Received 1 July 2010; Accepted 2 September 2010

Academic Editor: Helen Su

Copyright © 2010 Theresa Placke et al. This is an open access article distributed under the Creative Commons Attribution License, which permits unrestricted use, distribution, and reproduction in any medium, provided the original work is properly cited.


The ability of the tumor necrosis factor receptor (TNFR) family member GITR to modulate immune responses has been the subject of multiple studies. Initially thought to be critically involved in governing functions of regulatory T cells, GITR and its ligand GITRL have meanwhile been found to modulate the reactivity of various different cell types and to influence a broad variety of immunological conditions including the immune response against tumors.
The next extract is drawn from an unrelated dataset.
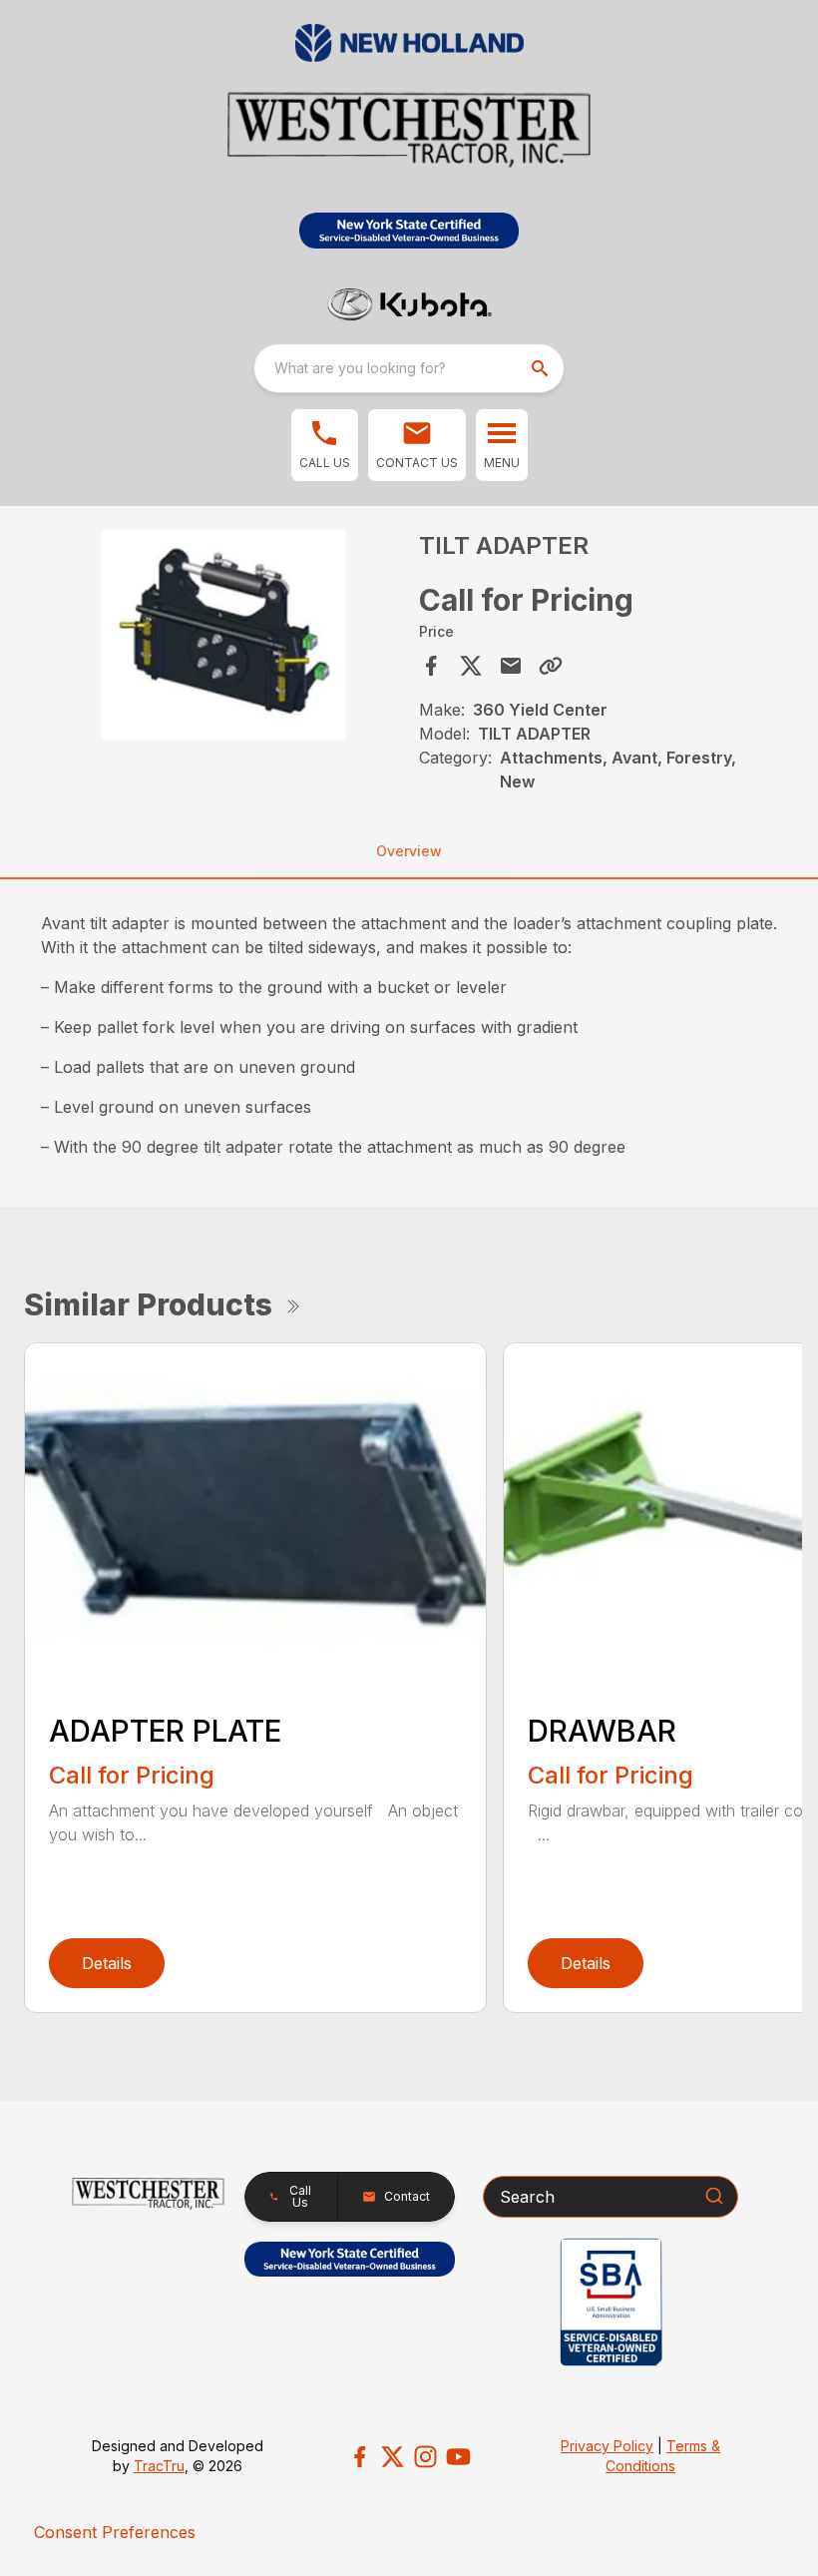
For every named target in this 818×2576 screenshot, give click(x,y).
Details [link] (107, 1963)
Not only GITR, but also GITRL is capable of transducing signals, and the consequences of GITR-GITRL interaction may vary among different effector cell types, differ upon signal transduction via the receptor, the ligand, or both, depend on the level of an ongoing immune response, and even differ among mice and men. In this paper, we address available data on GITR and its ligand in immune responses and discuss the role and potential therapeutic modulation of this molecule system in antitumor immunity.